Cover art by Greg Espinoza

The Arduin Adventure is a 1981 role-playing game published by Grimoire Games. Although previous publications by Grimoire used the rules from the fantasy role-playing game Dungeons & Dragons, The Arduin Adventure attempted to create a new rules system.

==Contents==
The Arduin Adventure is a role-playing game that serves as an introduction to both fantasy role-playing and adventure gaming, that presents a simpler version of the previously published Arduin Grimoire trilogy using the 2nd-edition game rules.

==Publication history==
Starting in 1977, David A. Hargrave published several volumes of the Arduin Grimoires, a fantasy RPG setting based on the rules for Dungeons & Dragons. In 1980, Hargrave created The Arduin Adventure, a game system designed as "an alternative to Dungeons and Dragons for veteran players" that used the setting Hargrave had created in the Arduin Grimoires. It was originally scheduled to be released for Christmas of 1980, but a setback was caused when the typesetters refused to do all the lay out the many tables in the game, so it was not until early 1981 that the game was published as a boxed set with cover art by Greg Espinoza containing a 64-page book, three cardstock artifact sheets, three character sheets, and dice; the 64-page book was also sold separately.
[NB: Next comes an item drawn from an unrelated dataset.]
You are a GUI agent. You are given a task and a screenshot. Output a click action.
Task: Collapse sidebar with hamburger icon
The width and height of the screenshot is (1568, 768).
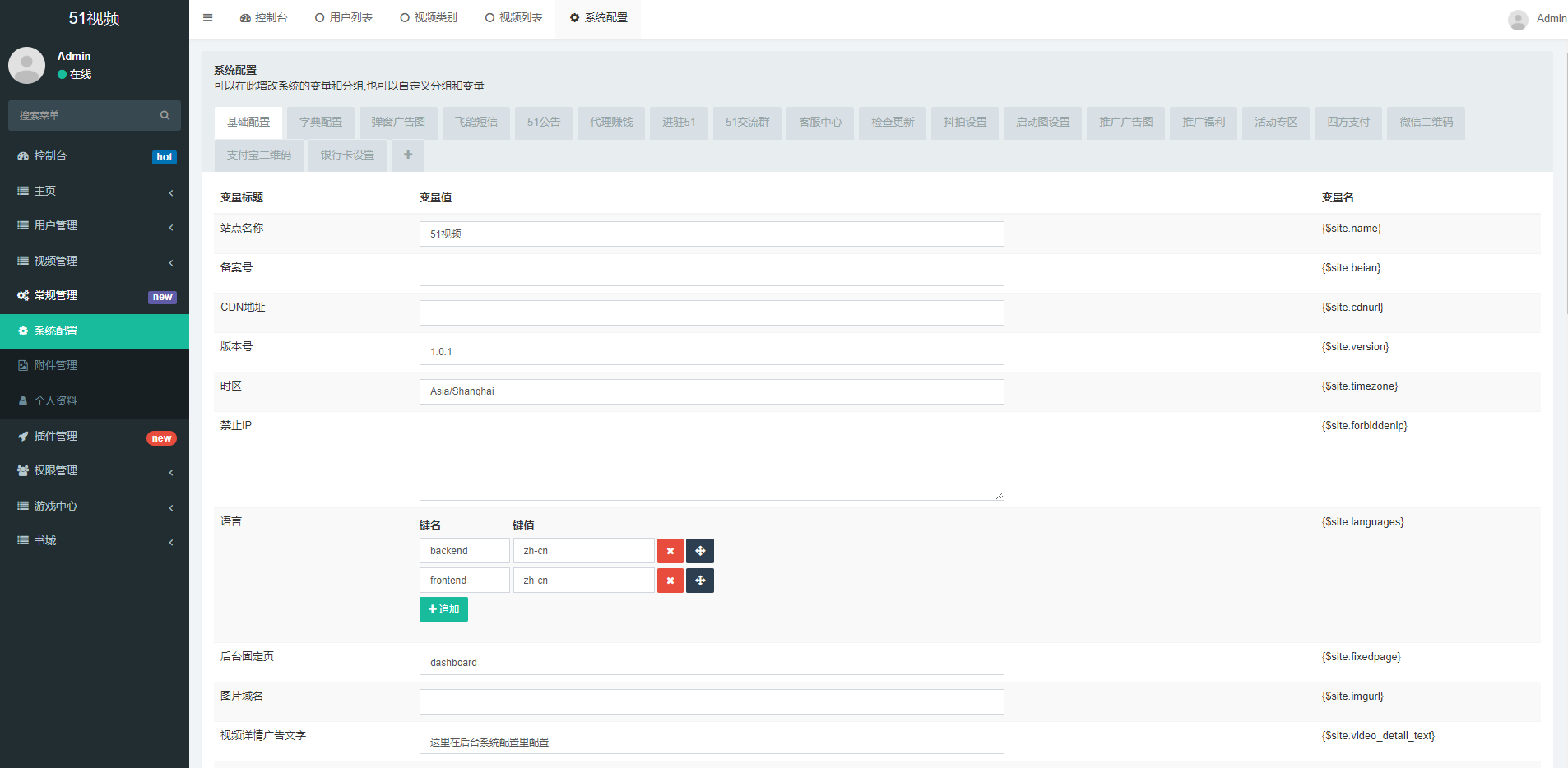[207, 16]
While the Arduin Grimoires had used the original Dungeons & Dragons game to build the foundation for its own game mechanics, The Arduin Adventure allowed Arduin to be a fully standalone role-playing game system, written to help explain role-playing to inexperienced gamers.

==Reception==
Clayton Miner reviewed The Arduin Adventure for Pegasus magazine #3 (1981), and stated that "The Arduin Adventure is a project that shows a lot of thought and effort before production, and is definitely a useful item for any gamer who is brand new to role player. This item may even be useful for more experienced gamers who are interested in using the Arduin Trilogy, but are having problems understanding new rules."

John T. Sapienza Jr. reviewed The Arduin Adventure for Different Worlds magazine and stated that "it supplies good ideas on how to role-play and how to GM, and that plus the elaborate scenario of the wizard's tower make this a good buy for those who have already been exposed to adventure gaming, and are looking for more gaming aids to help them get started at it themselves."

Mike Kardos reviewed The Arduin Adventure in The Space Gamer No. 52. Kardos commented that "I would recommend Arduin to those who would like to add some of the rules to their campaign. For a few more dollars, you could buy a better and more complete fantasy role-playing game."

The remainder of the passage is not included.